Programmed Deviations of Ribosomes From Standard Decoding in Archaea

Federica De Lise  1 Andrea Strazzulli  2   3 Roberta Iacono  1   2 Nicola Curci  1   2 Mauro Di Fenza  1 Luisa Maurelli  1 Marco Moracci  1   2   3 Beatrice Cobucci-Ponzano  1
Affiliations
Review

Programmed Deviations of Ribosomes From Standard Decoding in Archaea

Federica De Lise et al. Front Microbiol. .

Abstract

Genetic code decoding, initially considered to be universal and immutable, is now known to be flexible. In fact, in specific genes, ribosomes deviate from the standard translational rules in a programmed way, a phenomenon globally termed recoding. Translational recoding, which has been found in all domains of life, includes a group of events occurring during gene translation, namely stop codon readthrough, programmed ± 1 frameshifting, and ribosome bypassing.
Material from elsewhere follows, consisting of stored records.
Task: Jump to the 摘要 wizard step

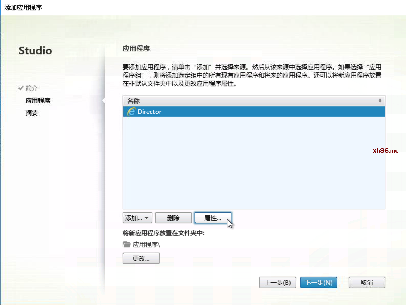Action: point(32,113)
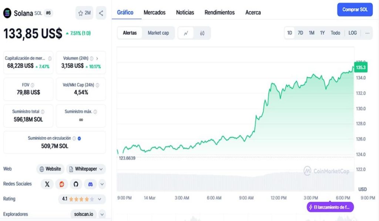Open Solana's Reddit community icon
Image resolution: width=379 pixels, height=221 pixels.
61,184
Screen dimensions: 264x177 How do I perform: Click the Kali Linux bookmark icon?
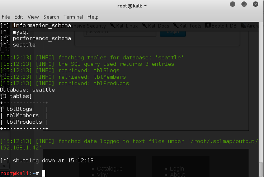[x=113, y=26]
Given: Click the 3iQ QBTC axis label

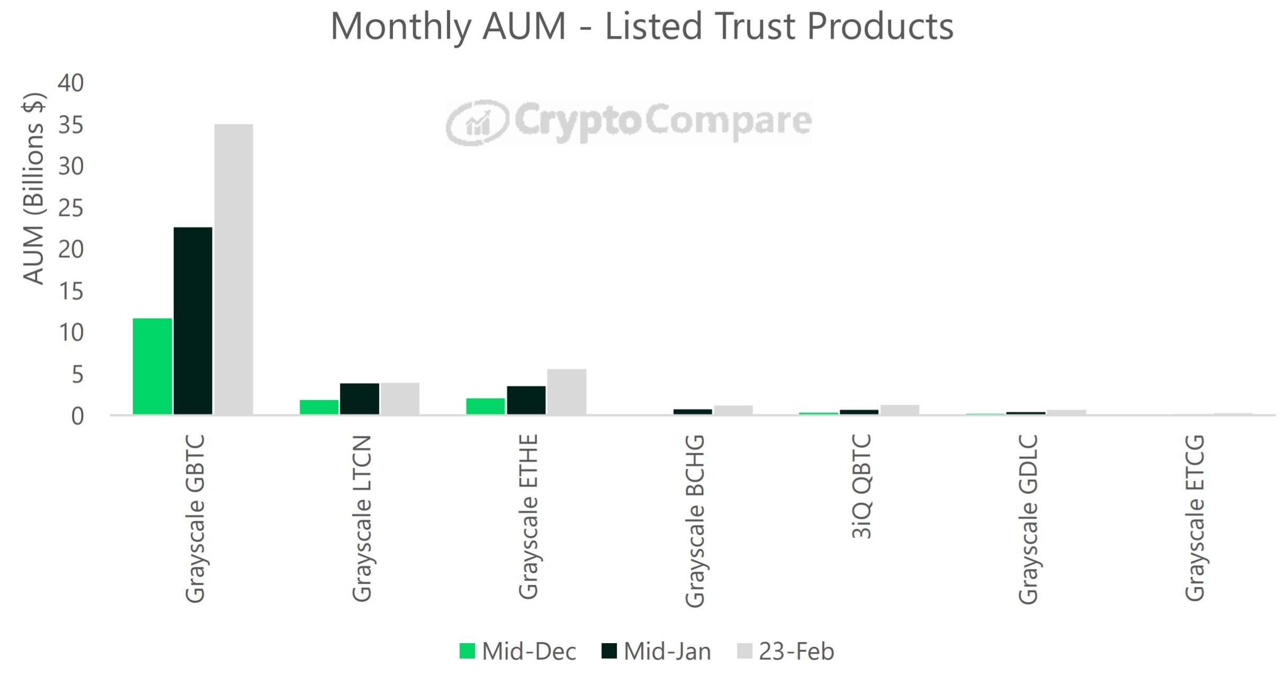Looking at the screenshot, I should coord(861,486).
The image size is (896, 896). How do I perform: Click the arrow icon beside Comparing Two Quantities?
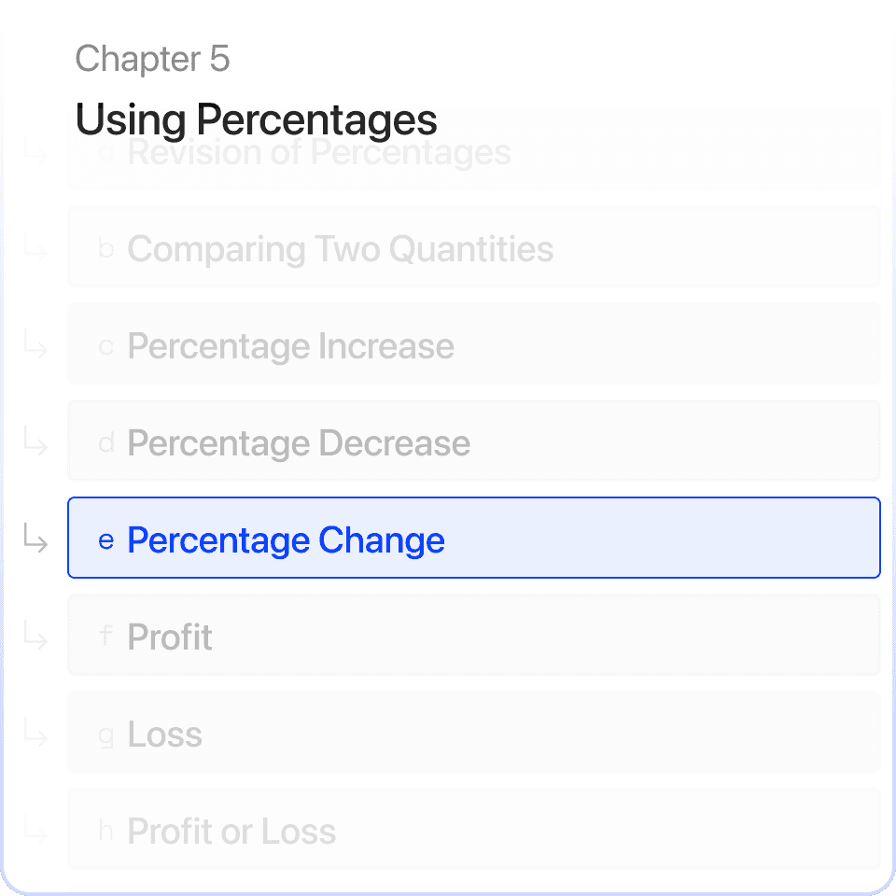[35, 246]
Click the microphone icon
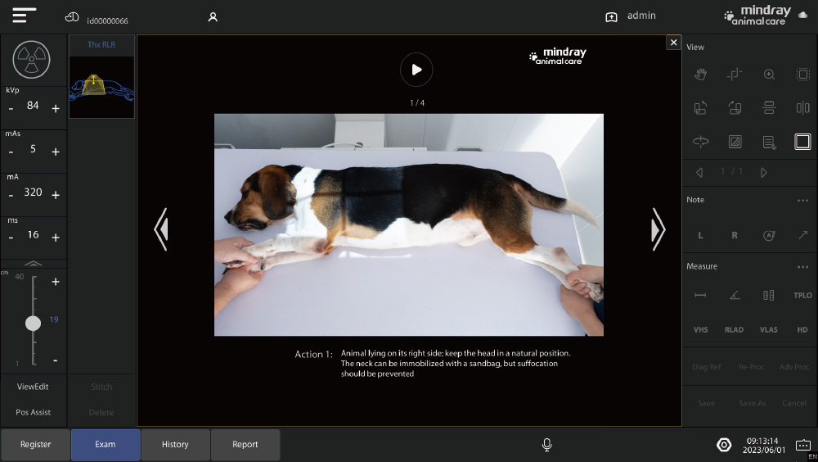 coord(546,444)
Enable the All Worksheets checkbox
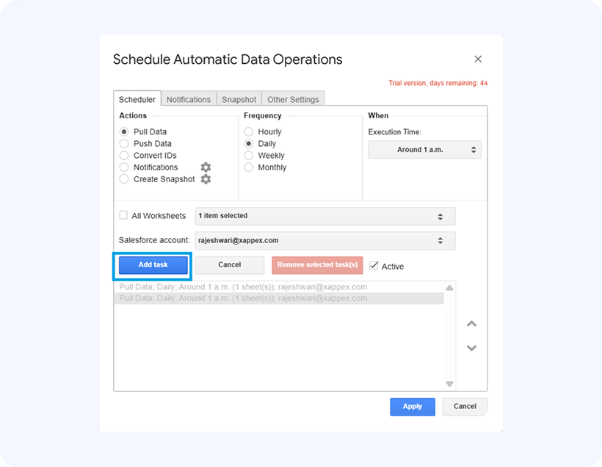The width and height of the screenshot is (602, 467). click(x=123, y=216)
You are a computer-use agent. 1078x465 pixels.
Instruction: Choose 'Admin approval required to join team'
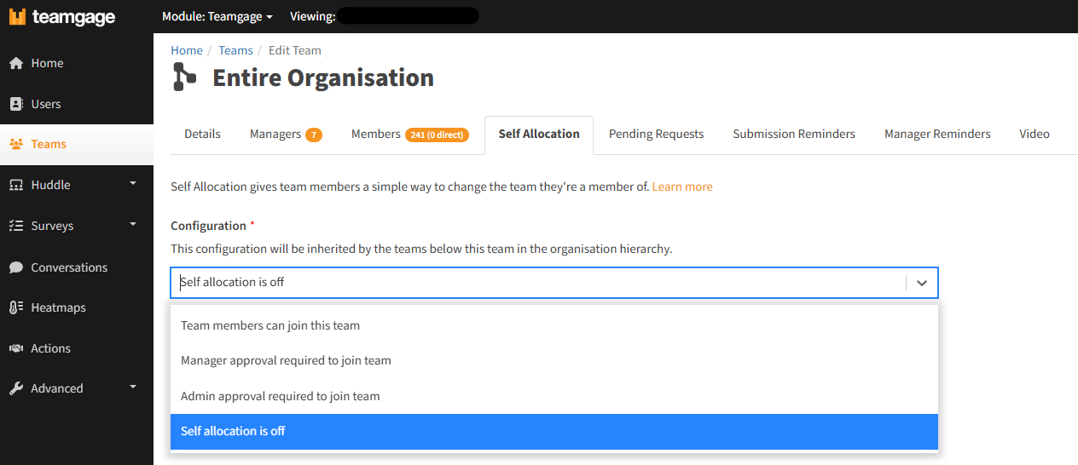tap(281, 396)
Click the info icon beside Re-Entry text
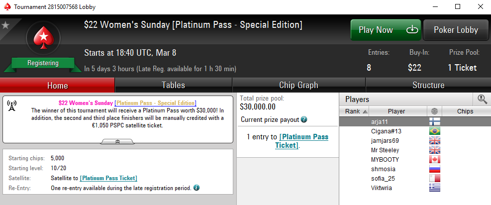Image resolution: width=491 pixels, height=205 pixels. pyautogui.click(x=196, y=188)
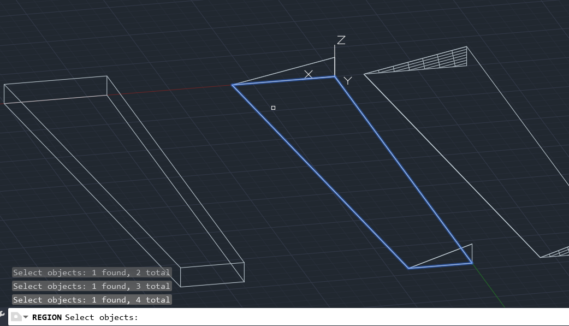
Task: Click the 'Select objects: 1 found, 3 total' message
Action: pyautogui.click(x=91, y=286)
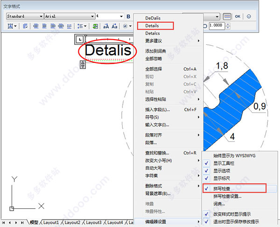The height and width of the screenshot is (227, 280).
Task: Choose the 'Details' spelling suggestion
Action: click(154, 26)
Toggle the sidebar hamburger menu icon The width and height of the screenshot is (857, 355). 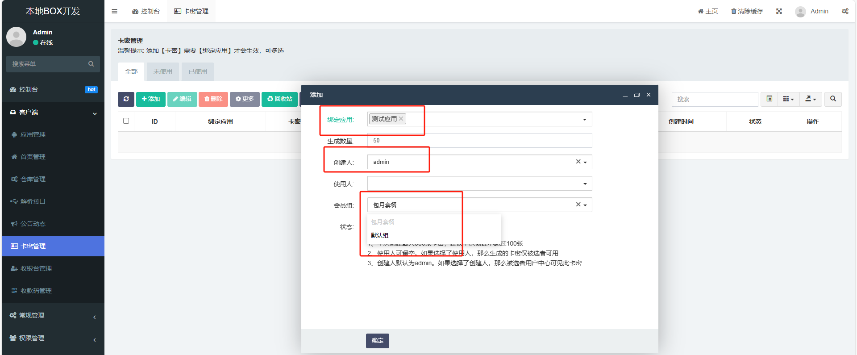click(x=114, y=11)
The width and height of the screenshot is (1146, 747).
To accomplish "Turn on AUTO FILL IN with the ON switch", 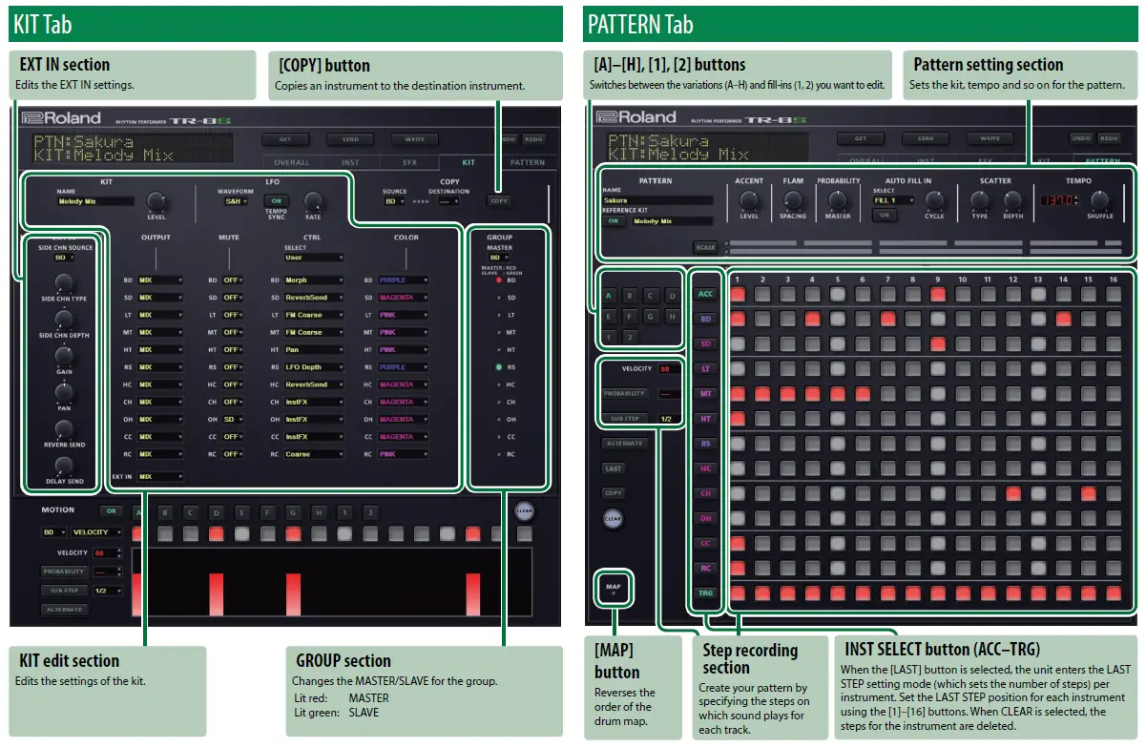I will pos(884,214).
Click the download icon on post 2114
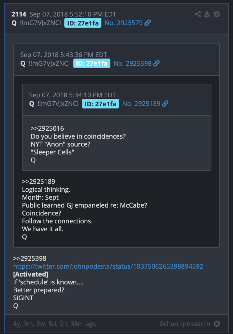Screen dimensions: 233x334 coord(207,14)
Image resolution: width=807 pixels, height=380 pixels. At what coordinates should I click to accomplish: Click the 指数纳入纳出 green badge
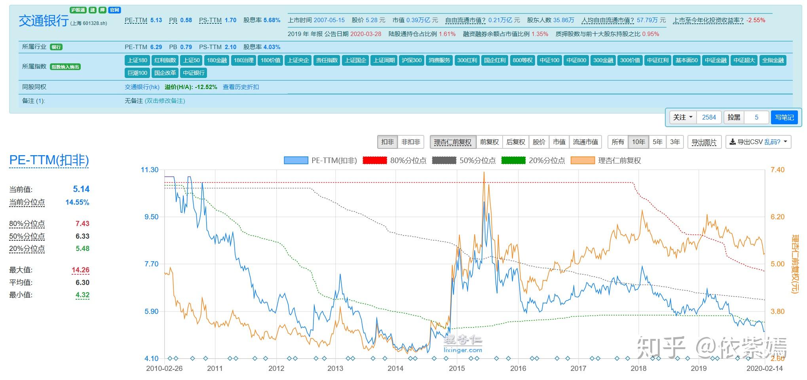[65, 67]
These events regulate protein expression at translational level and their mechanisms are well known and characterized in viruses, bacteria and eukaryotes. In this review we summarize the current state-of-the-art of recoding in the third domain of life. In Archaea, it was demonstrated and extensively studied that translational recoding regulates the decoding of the 21st and the 22nd amino acids selenocysteine and pyrrolysine, respectively, and only one case of programmed -1 frameshifting has been reported so far in Saccharolobus solfataricus P2. However, further putative events of translational recoding have been hypothesized in other archaeal species, but not extensively studied and confirmed yet. Although this phenomenon could have some implication for the physiology and adaptation of life in extreme environments, this field is still underexplored and genes whose expression could be regulated by recoding are still poorly characterized. The study of these recoding episodes in Archaea is urgently needed.

Keywords: alpha-fucosidase; archaea; frameshifting; pyrrolysine; recoding; selenocysteine.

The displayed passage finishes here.